So, welcome, please excuse the delay.
I hope the recording will work now.
Today we have the last lecture and first of all I would like to finalize the lecture from
Monday, which I didn't manage to bring to the end and then we will look into a smaller
final chapter, tone mapping.
But first of all we will speak about or we will finish with KD trees.
KD trees are a very interesting, very efficient spatial data structure to accelerate ray tracing
and the idea of KD trees is the following.
We sort all our triangles into a single root node, we compute the bounding box of our entire
scene of all the triangles in our scene and then we top down build a hierarchy and we
build the hierarchy by always splitting our nodes into two halves and we always split
along the longest dimension of the bounding box and the position of the split plane can
be varied.
We heard about that on Monday that we have different heuristics to how to determine the
optimal splitting plane position and once we found that split position we subdivide a node
into a left and a right child and continue with the subdivision then recursively on the
children until our nodes have less than threshold number of triangles, something like 10 for
instance, as soon as they have less than 10 triangles we make that node leaf and this
is our spatial data structure, a KD tree.
And the one nice thing about KD trees is that for every node, for every internal node we
only have to store very little information.
In fact we only have to store per node only which is the dimension in which we split and
what is the split position.
And this exactly defines what is the left, what is the right half and so this is all
we have to store.
So here we see such an example, so this is our scene and you see here for every node
what we store internally is just in that case we split in X direction at position 5.0 and
this node, the children have been generated by splitting in Y direction at position 3.0
and so forth.
So it's only very little information and in fact this allows us also to do the intersection
computation very fast or very efficiently.
It becomes a very simple traversal of our data structure and yeah, this is how it works.
So first of all we need the notion of a near and a far child.
What is meant with that we can see here in this example.
We have a node, that's here the larger box, we split that node with that plane here and
this is our array and now obviously this array first hits the left and then the right box,
the first the left and then the right children.
If our array would go into the opposite direction like this, then this would be the first child
that the array sees and this would be the second.
So it depends on the direction of the array and depending on that direction for every
inner node in our hierarchy we can determine the near and the far child.
The near child is the child that is hit first.

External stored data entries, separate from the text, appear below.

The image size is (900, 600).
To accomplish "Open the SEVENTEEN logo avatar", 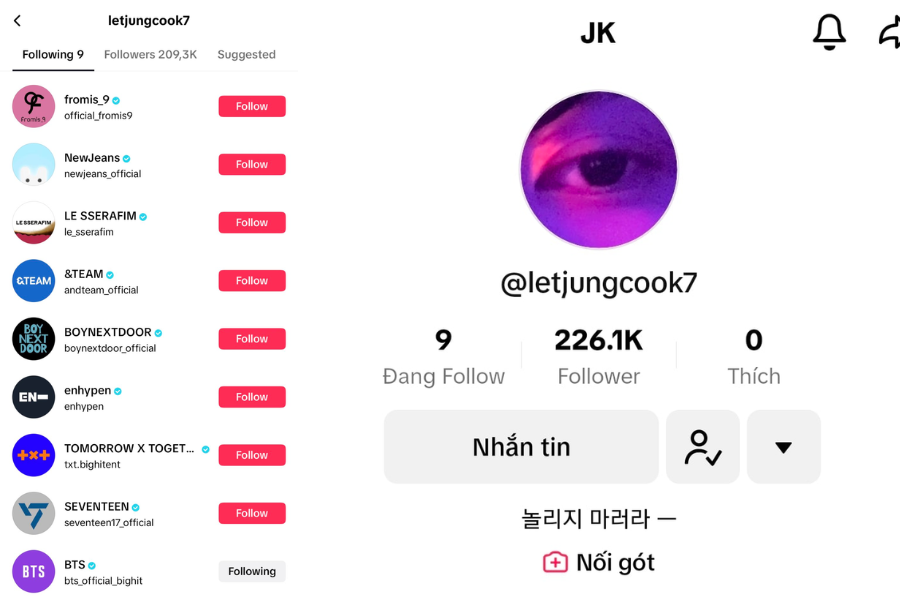I will coord(33,513).
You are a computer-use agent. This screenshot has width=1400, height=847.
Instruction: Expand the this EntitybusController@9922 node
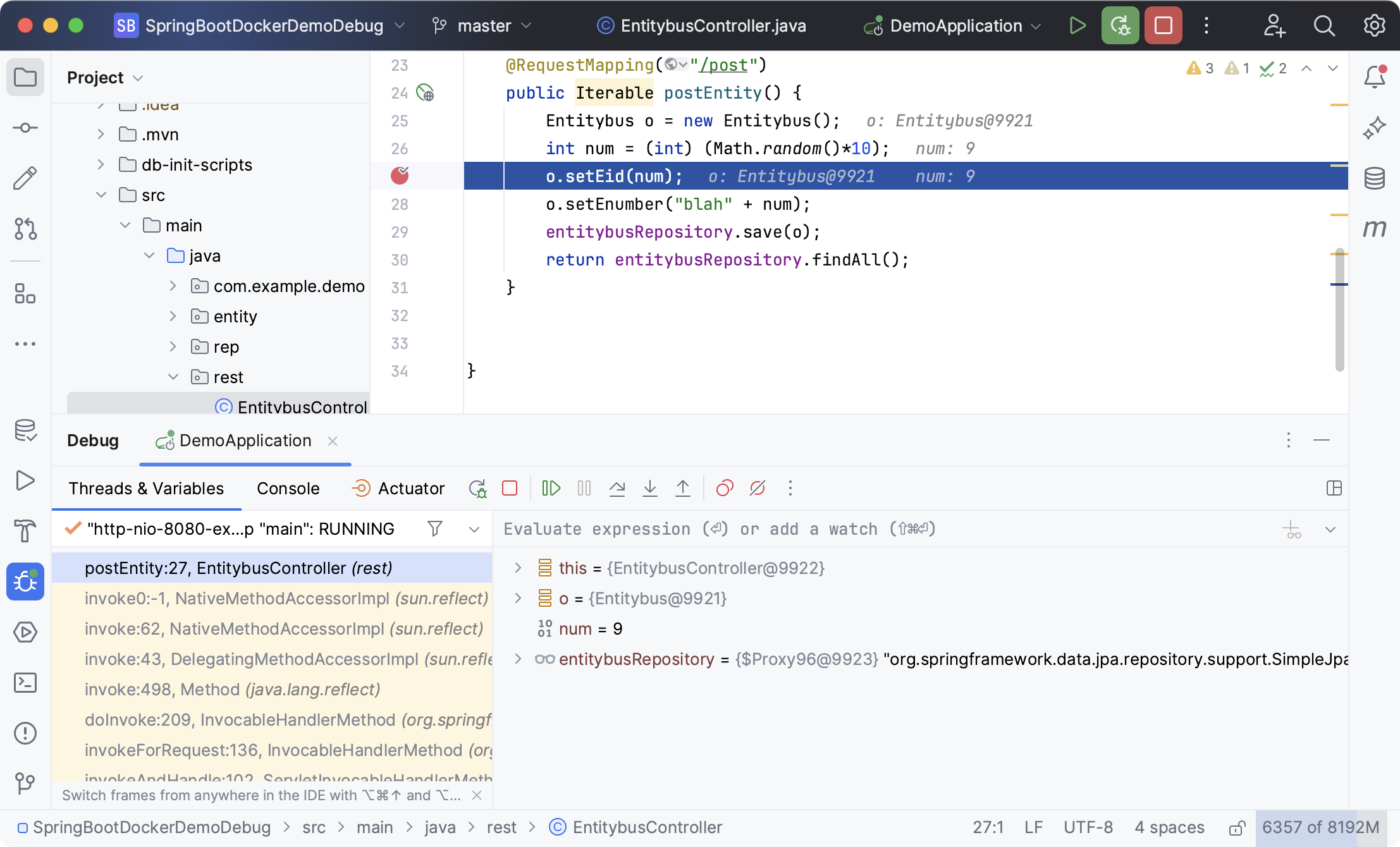(x=519, y=568)
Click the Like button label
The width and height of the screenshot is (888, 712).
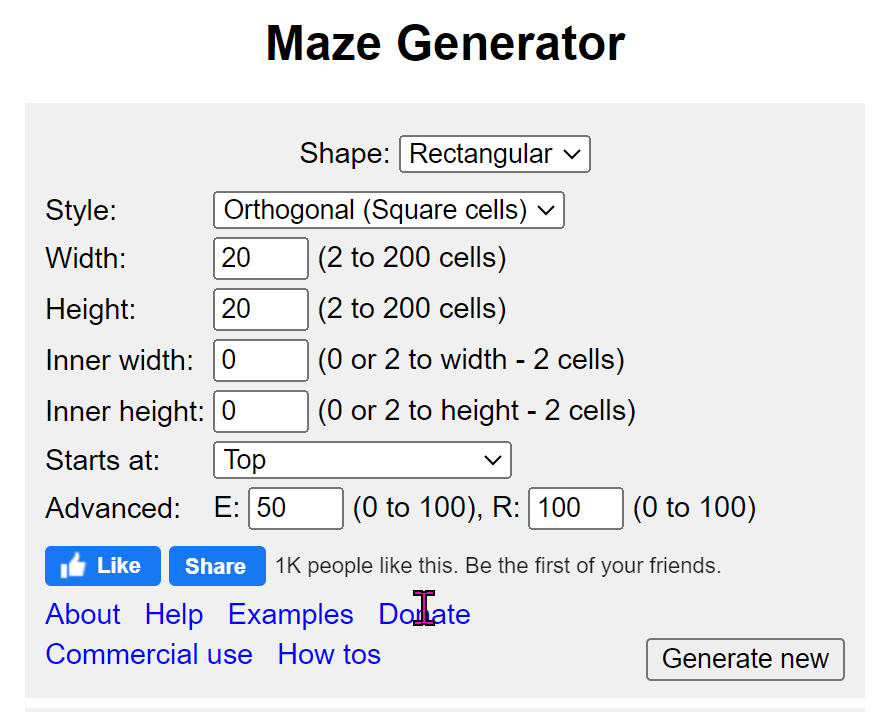tap(118, 565)
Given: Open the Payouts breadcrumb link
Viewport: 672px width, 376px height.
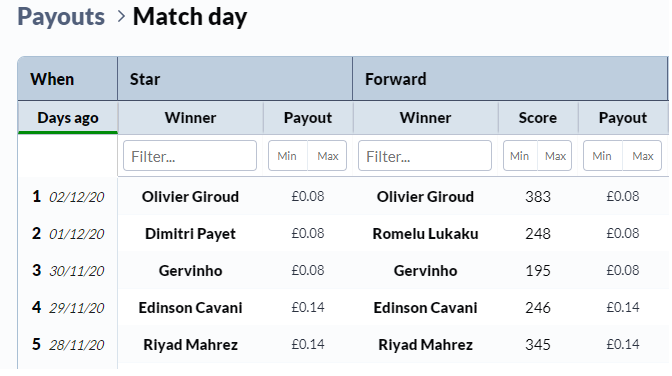Looking at the screenshot, I should [61, 17].
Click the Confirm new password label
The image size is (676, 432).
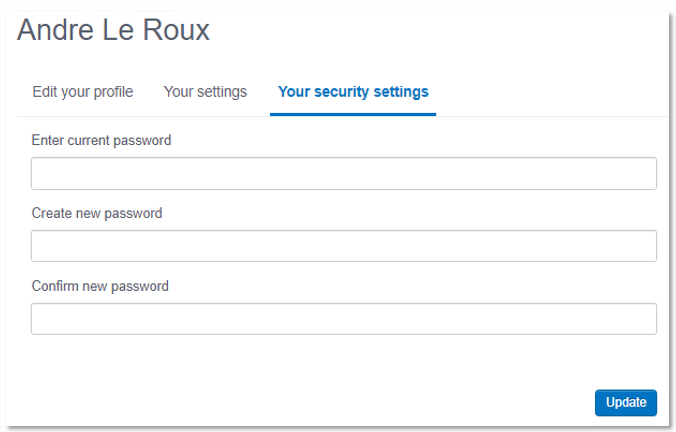[x=100, y=286]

And we usually try or it's preferable to always traverse the near child first because if we
find an intersection here in the near box we can skip the far box because we are usually
interested in the first intersection.
So we try to first find out whether there's an intersection here because if this is the
case we can skip the far child.
So we don't traverse the hierarchy here always with a depth search and always first go to
the first child and then go to the second child but we always traverse the children
in the order in which the array hits them.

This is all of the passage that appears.